Essendo stato a visitare la chiesa di Monza, cui aveva reso il suo tesoro lungo tempo impegnato, cadde infermo, e morì fuori di Milano (in Crescenzago) il 22 giugno del 1322; ma non si propalò nè la morte, nè il luogo in cui fu sepolto, perchè non fossero sparse al vento le sue ceneri, come avealo ordinato il papa50.
Galeazzo si adoperava per farsi molti partigiani nella città e nell'armata finchè non si conosceva la morte del padre; e quando non potè più celarla, trovossi abbastanza forte per prendere egli stesso il titolo di capitano generale; ed il suo credito venne subito assodato dalla vittoria che Marco Visconti, suo fratello, riportò il 6 di luglio al ponte di Basignano sopra Raimondo di Cardone e le truppe della chiesa51.

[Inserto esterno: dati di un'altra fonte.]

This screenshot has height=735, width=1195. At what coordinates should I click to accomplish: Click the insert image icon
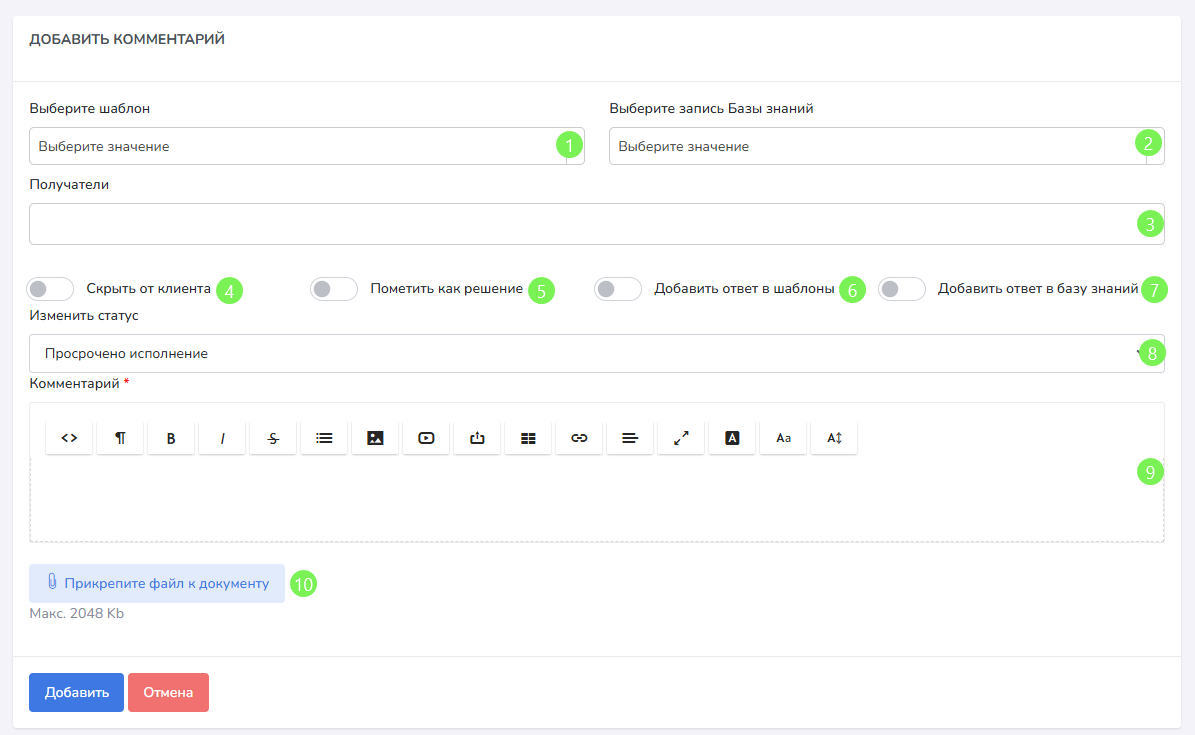[375, 438]
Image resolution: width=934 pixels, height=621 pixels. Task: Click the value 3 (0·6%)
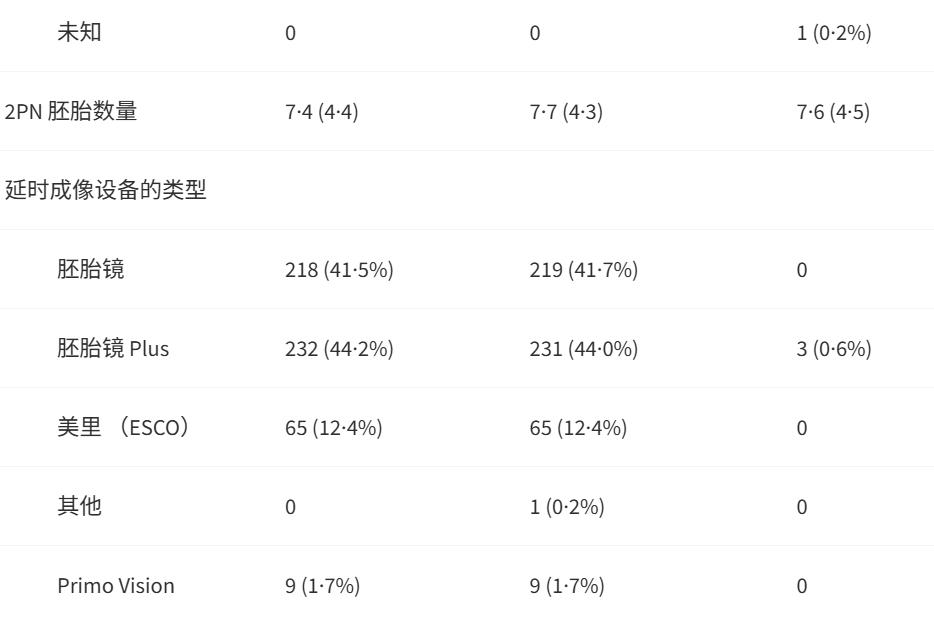tap(834, 349)
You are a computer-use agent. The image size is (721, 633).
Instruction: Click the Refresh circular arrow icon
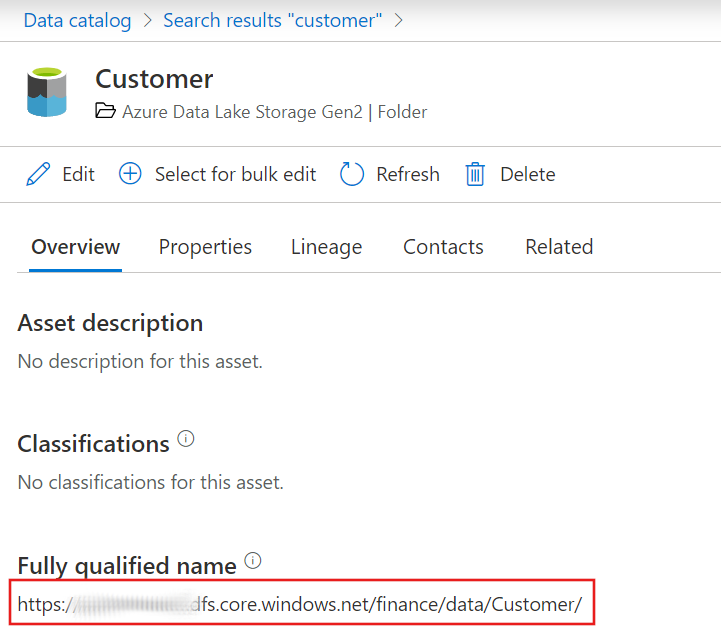[x=352, y=175]
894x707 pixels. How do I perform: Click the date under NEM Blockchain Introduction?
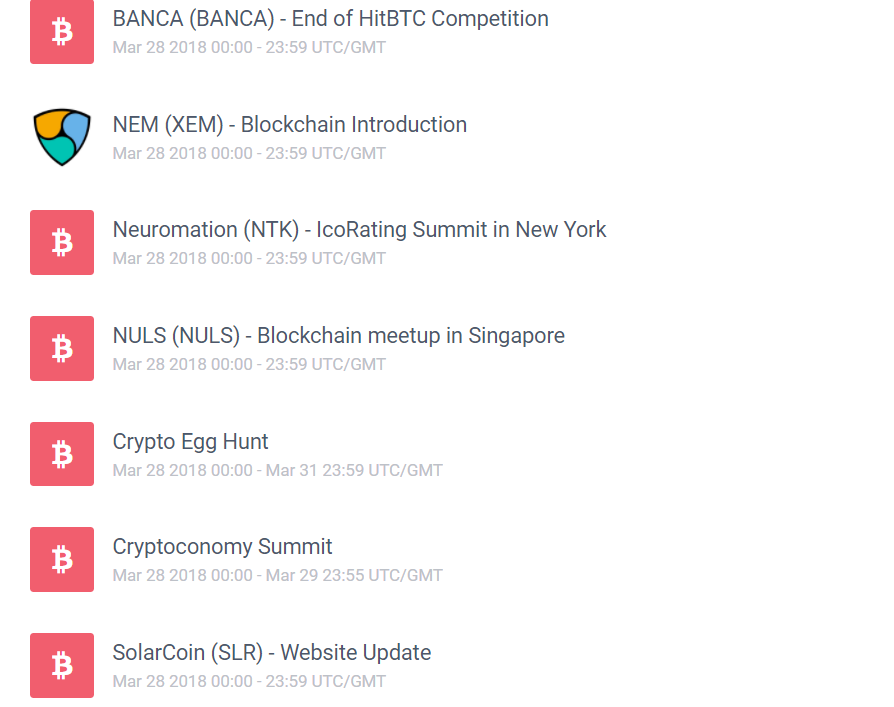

Ma gli spiriti ardenti ed inquieti che Matteo Visconti aveva calmati colla sua destrezza, o compressi coll'autorità, si abbandonarono a tutta la violenza delle loro passioni. Eravi in Piacenza un gentiluomo ghibellino detto Vergusio Landi, cui Galeazzo Visconti, avendone sedotta la consorte, esiliò per non trovarsi esposto alla sua vendetta. Landi rifugiatosi presso i Guelfi, erasi guadagnata la loro confidenza: ed avendoli impegnati ad ajutarlo nella sua vendetta, con quattrocento cavalli che gli affidò il legato, trovò modo d'introdursi in Piacenza il giorno 9 di ottobre, di far ribellare la città e di riconciliarla colla chiesa e colla parte guelfa52. Nello stesso tempo i negoziatori, che Matteo Visconti aveva spediti al legato, e che dopo la di lui morte vedevano perduta ogni speranza di pace, andavano esacerbando il popolo contro una famiglia che dicevano ambiziosa ed empia, la quale per conservare la sua tirannide sopra una città libera esponeva ogni giorno la vita dei cittadini al ferro de' nemici, l'onore delle loro mogli e de' loro figli alla brutalità de' soldati, i loro beni al saccheggio, le anime loro ai tormenti dell'inferno.